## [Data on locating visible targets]
_ _ _ _ _

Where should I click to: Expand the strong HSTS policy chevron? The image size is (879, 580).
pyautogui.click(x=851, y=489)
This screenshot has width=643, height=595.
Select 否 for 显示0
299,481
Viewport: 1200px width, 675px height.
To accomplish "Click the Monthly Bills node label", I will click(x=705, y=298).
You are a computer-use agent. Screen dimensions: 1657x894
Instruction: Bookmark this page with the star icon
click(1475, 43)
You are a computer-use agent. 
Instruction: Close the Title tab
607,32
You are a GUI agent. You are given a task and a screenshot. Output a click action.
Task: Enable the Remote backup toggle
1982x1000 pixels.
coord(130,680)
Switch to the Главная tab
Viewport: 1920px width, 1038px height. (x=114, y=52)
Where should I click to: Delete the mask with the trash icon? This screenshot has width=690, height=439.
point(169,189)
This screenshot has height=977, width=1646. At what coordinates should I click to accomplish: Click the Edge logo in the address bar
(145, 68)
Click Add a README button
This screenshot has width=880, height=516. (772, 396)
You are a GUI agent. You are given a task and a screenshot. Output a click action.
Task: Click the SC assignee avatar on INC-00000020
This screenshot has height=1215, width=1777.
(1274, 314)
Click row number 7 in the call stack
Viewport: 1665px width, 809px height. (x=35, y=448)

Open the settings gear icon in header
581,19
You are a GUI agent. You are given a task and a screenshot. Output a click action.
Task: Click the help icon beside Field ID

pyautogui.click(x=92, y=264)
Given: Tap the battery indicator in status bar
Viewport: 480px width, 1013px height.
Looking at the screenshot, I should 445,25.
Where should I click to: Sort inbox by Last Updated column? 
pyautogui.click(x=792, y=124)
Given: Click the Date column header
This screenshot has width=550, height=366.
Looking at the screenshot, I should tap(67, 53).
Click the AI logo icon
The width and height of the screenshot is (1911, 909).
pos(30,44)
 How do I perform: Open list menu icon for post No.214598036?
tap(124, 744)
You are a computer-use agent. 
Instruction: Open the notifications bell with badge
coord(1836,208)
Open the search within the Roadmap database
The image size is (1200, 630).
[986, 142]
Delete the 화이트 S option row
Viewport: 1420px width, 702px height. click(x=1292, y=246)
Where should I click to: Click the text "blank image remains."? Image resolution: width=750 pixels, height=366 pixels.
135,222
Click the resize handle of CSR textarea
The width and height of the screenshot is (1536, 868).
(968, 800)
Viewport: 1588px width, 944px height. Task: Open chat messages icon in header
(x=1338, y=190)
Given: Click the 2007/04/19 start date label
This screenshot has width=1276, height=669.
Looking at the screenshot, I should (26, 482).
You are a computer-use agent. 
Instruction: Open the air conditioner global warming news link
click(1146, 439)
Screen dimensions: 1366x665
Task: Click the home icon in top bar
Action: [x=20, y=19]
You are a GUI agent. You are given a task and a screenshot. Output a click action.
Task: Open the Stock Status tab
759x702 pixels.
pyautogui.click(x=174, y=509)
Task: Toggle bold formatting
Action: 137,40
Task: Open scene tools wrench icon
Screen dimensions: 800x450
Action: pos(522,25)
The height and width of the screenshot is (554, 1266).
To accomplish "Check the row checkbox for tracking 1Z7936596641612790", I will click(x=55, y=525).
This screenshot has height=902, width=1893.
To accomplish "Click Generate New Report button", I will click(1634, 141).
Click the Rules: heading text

_ _ _ _ _

## [Task description]
List every line of the entries above that contains the string "Delete", matching case exactly.

## [Complete response]
Where should I click to: Delete the mask with the trash icon? This screenshot has width=690, height=439.
Delete the 화이트 S option row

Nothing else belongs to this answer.